- _To do_
Rewrite the entries from the very start through the line containing "(114, 184).", both included, leaving out the pictures. Keep all other wording, but multiply each located coordinate by 0.65 and round to whole numbers, with halves rounding up.

- _Supplied data_

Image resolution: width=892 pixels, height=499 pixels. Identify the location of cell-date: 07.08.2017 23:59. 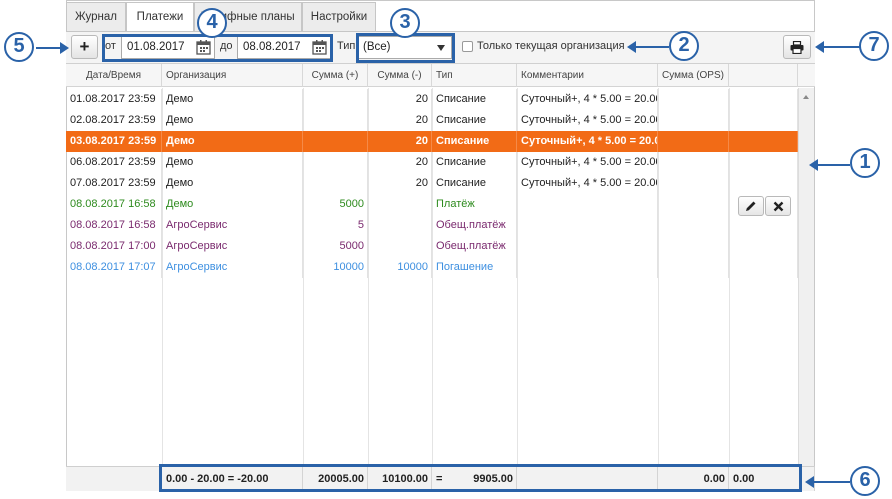
(114, 184).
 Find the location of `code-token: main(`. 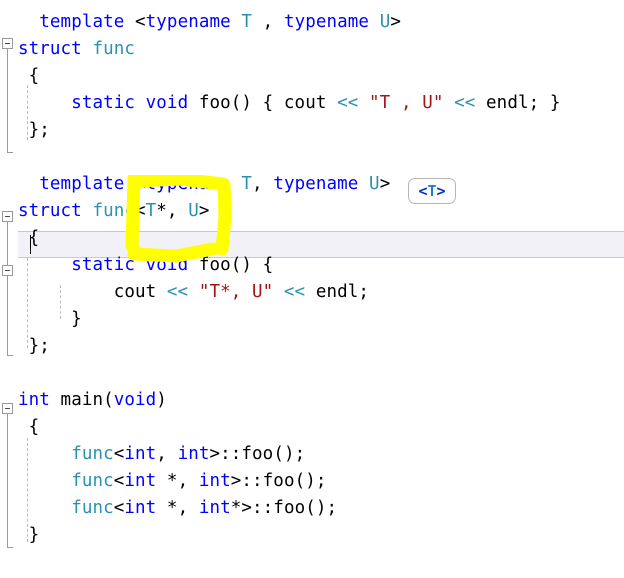

code-token: main( is located at coordinates (82, 400).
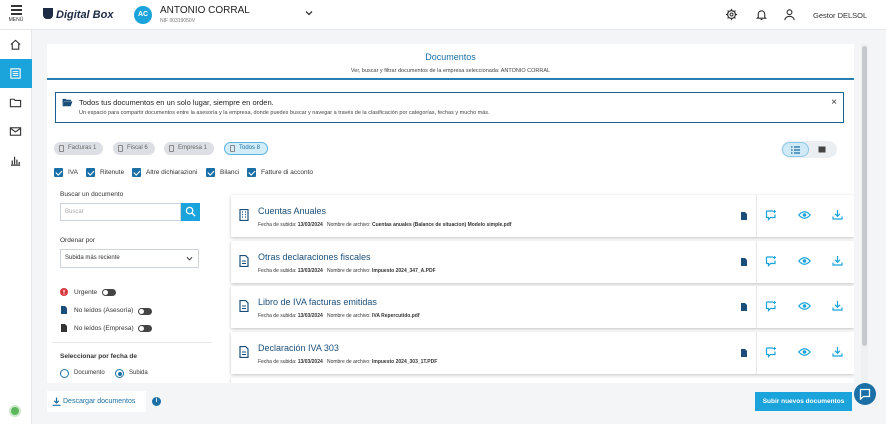  Describe the element at coordinates (396, 316) in the screenshot. I see `file-name: IVA Repercutido.pdf` at that location.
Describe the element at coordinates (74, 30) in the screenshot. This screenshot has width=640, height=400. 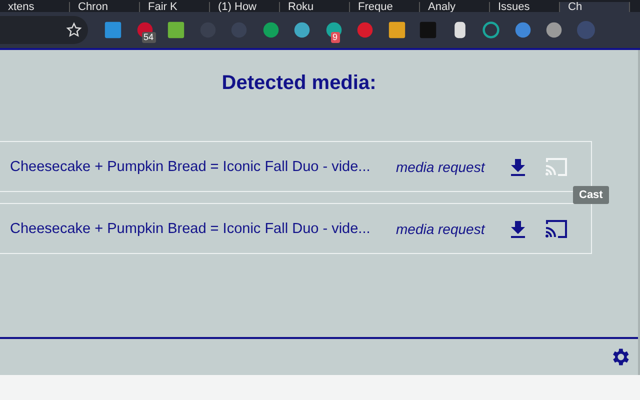
I see `star-icon` at that location.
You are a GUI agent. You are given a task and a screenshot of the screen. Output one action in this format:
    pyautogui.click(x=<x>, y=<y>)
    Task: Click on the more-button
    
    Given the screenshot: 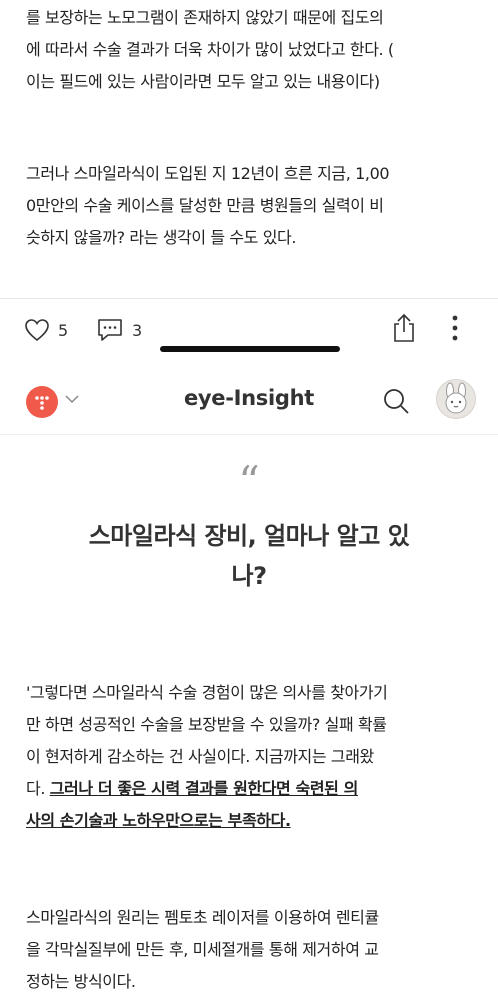 What is the action you would take?
    pyautogui.click(x=455, y=328)
    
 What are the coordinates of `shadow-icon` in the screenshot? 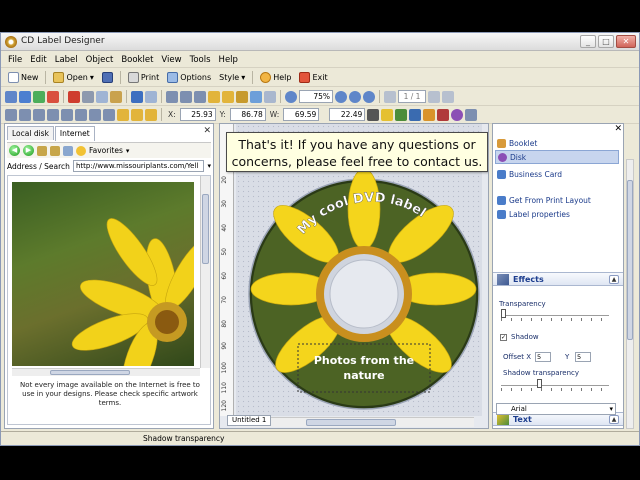 It's located at (151, 114).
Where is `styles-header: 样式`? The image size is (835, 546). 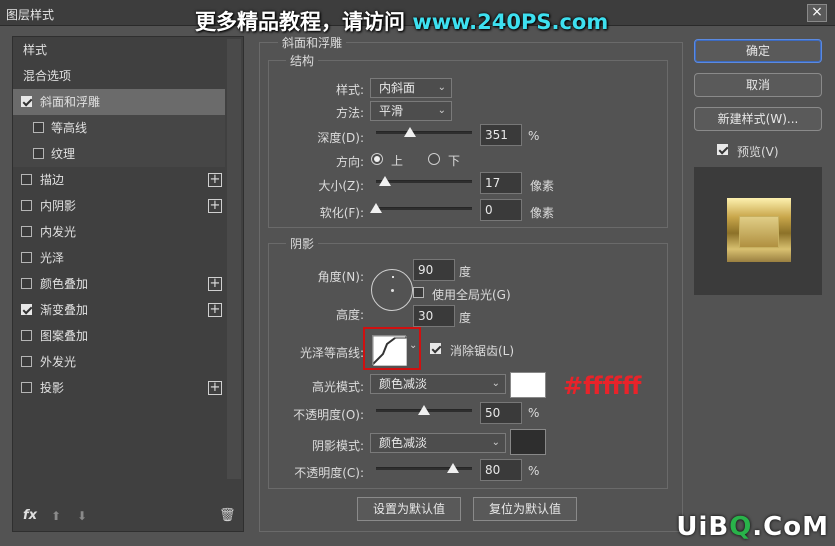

- _Written response_
Image resolution: width=892 pixels, height=499 pixels. Identify the location of cell-date: 07.08.2017 23:59. 
(74, 120).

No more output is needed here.